Evan is 14.
He's still in school. And his app, Locked, is doing $14,000 a month.
I'll be honest, the first time I read that number I had two reactions at once. The founder in me went "okay, what's the playbook." The 30-something in me went "what was I doing at 14?" (Playing FIFA. The answer is FIFA.)
But here's the part that actually matters, and it's why I wanted to break this one down. Evan didn't get lucky. He didn't go viral by accident. He ran one distribution channel, on purpose, from day one — and that channel is something you can copy this week.
He told the whole story on Starter Story with Pat Walls. Watch it, then let's pull it apart.
The app that almost nobody would have built
Locked is a gamified habit and fitness app.
That's it. Leaderboards, XP, badges, levels, characters you pick during onboarding. A motivational screen where, in Evan's words, you basically get yelled at by an influencer named Jeremiah to stay on task.
Most experienced founders would have skipped this idea. "Habit trackers? There are ten thousand of them. Saturated. Pass."
Evan didn't care.
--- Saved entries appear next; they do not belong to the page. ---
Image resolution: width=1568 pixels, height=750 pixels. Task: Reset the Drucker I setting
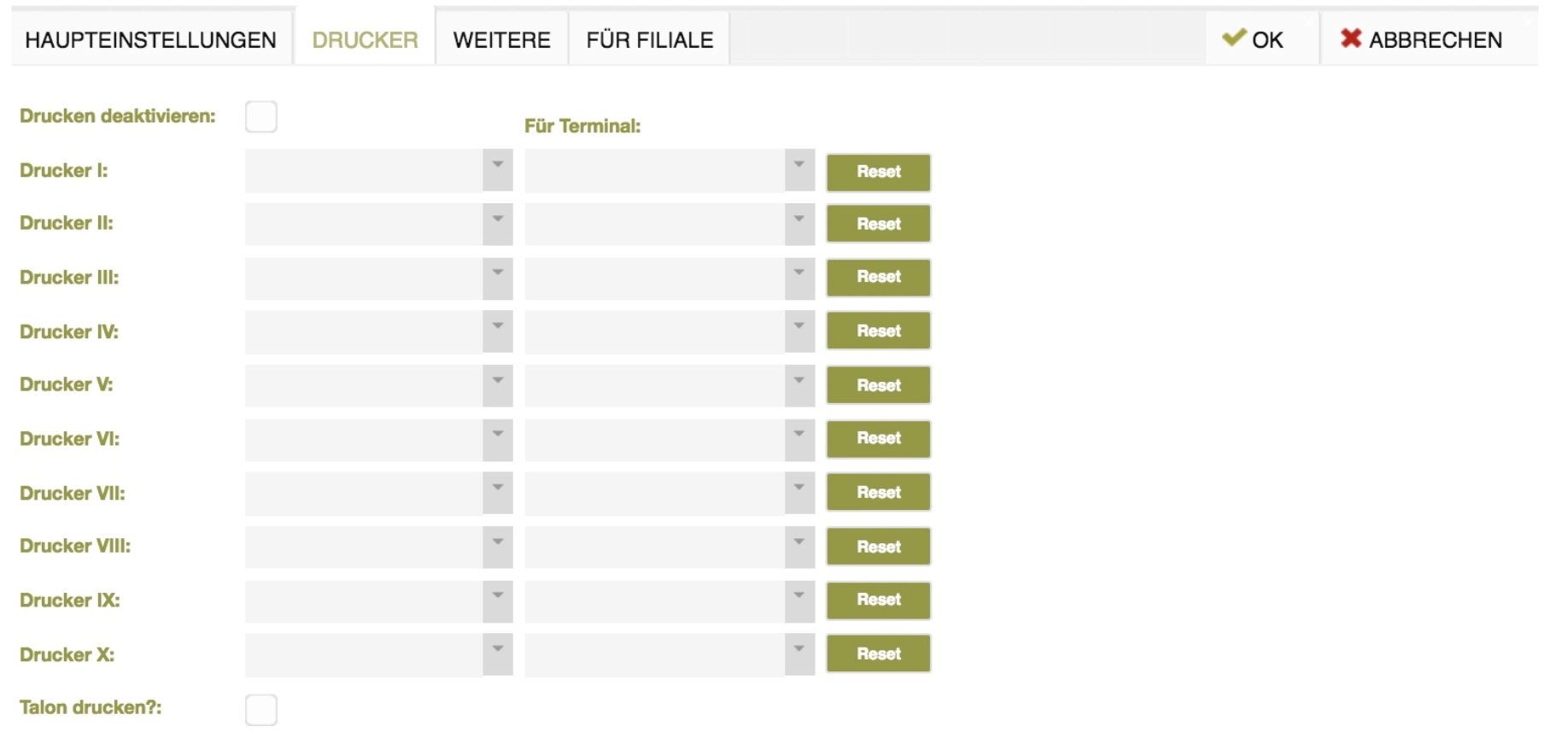(879, 172)
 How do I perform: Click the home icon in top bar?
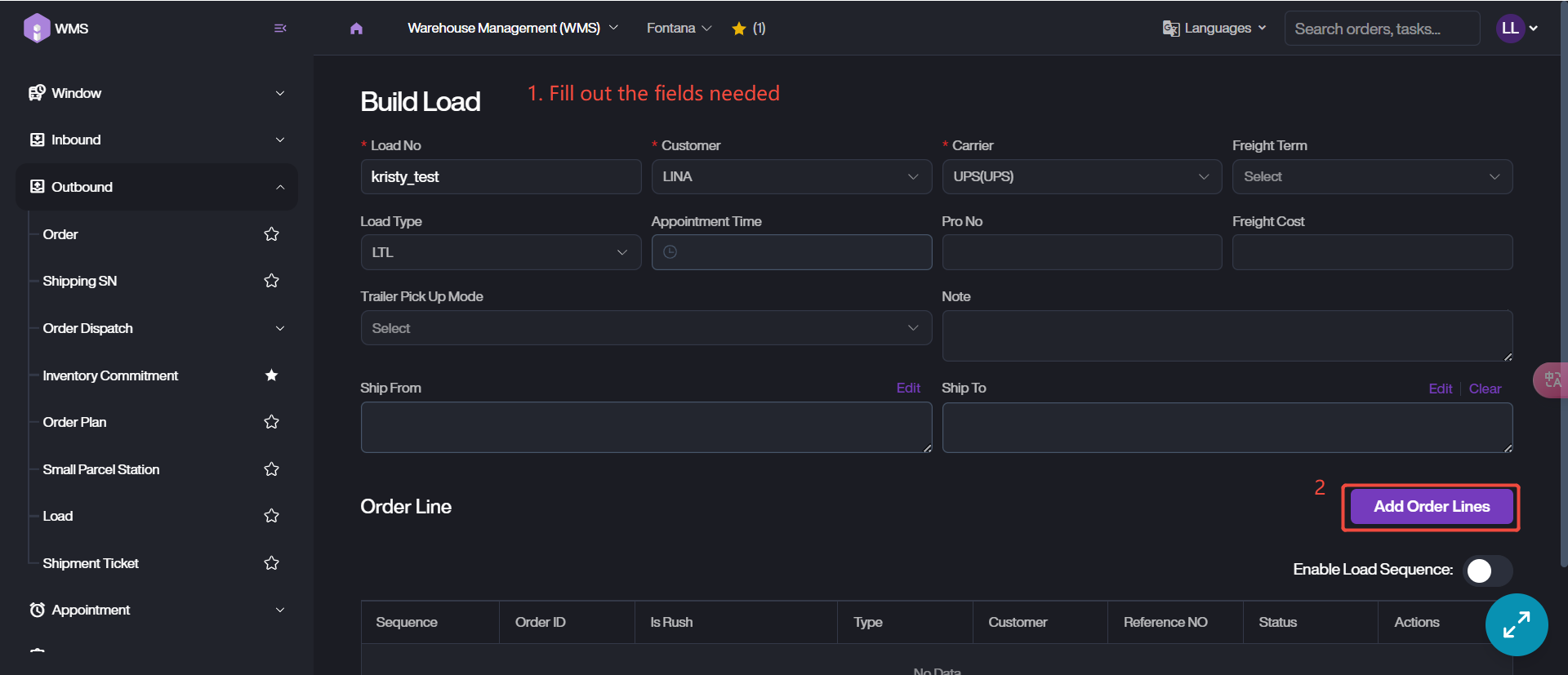pyautogui.click(x=356, y=29)
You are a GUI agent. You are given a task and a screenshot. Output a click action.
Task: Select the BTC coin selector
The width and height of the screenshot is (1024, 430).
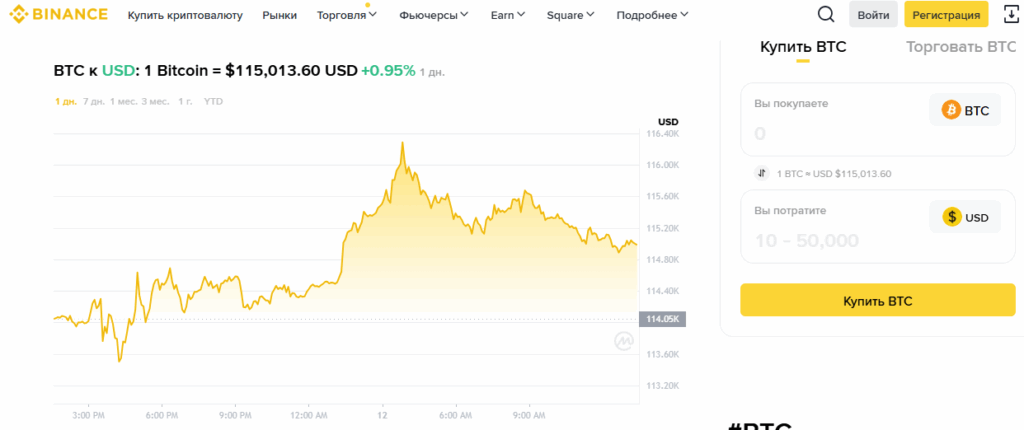(964, 110)
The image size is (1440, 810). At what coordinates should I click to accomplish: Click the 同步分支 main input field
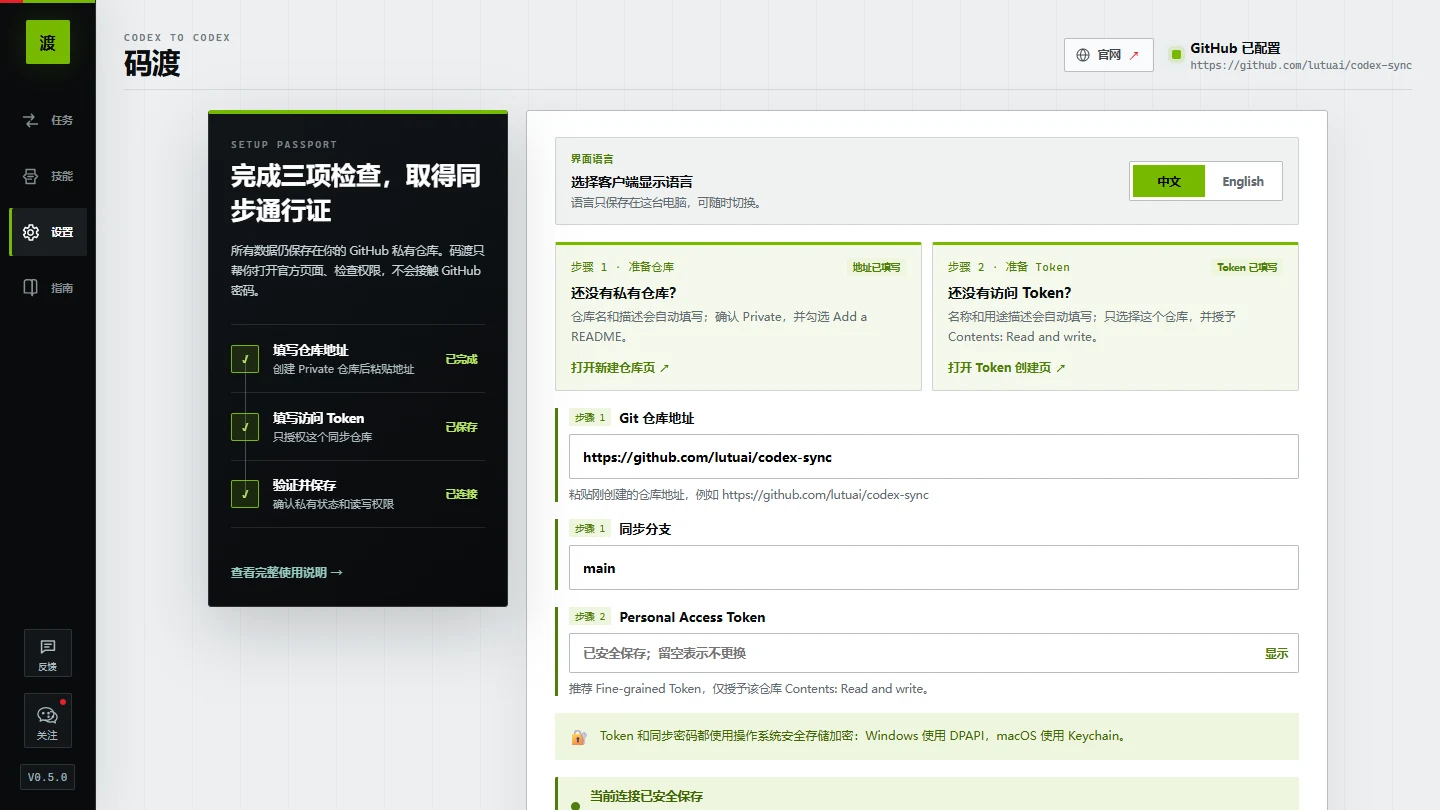[934, 568]
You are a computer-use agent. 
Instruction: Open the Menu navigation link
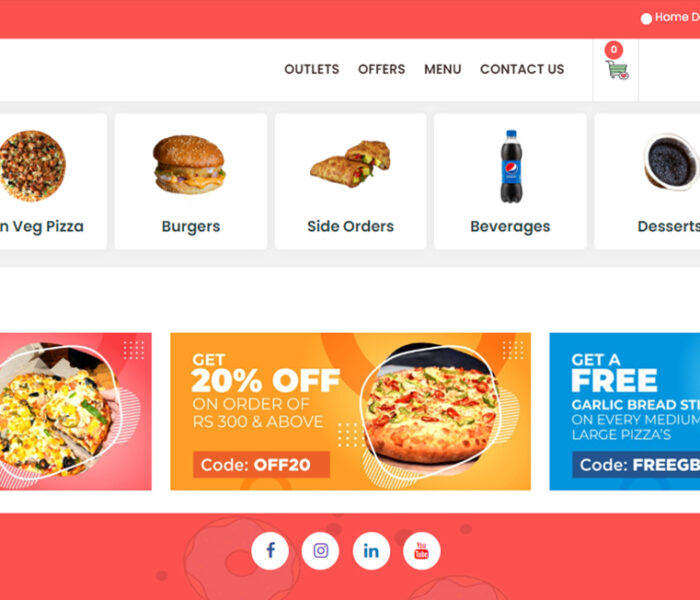click(442, 69)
A friend told him he was struggling to stay focused, and that was enough. He didn't want another boring tracker, so he wrapped the boring part — checking off a task — in a game.
The pricing is where you see the real thinking:
→ $40 a year, or $7 a week
→ 3-day free trial on the annual plan
→ And if you try to X out of the paywall, a second "abandon" paywall slides in at $20 a year
That second paywall is the move. Most people build one paywall, watch users bounce, and shrug. Evan caught them on the way out the door with a discount. Small detail, real money.
He failed at five things first
This is the part that gets cut out of the highlight reel, so pay attention.
Before Locked, Evan tried:
→ Roblox games (made $0)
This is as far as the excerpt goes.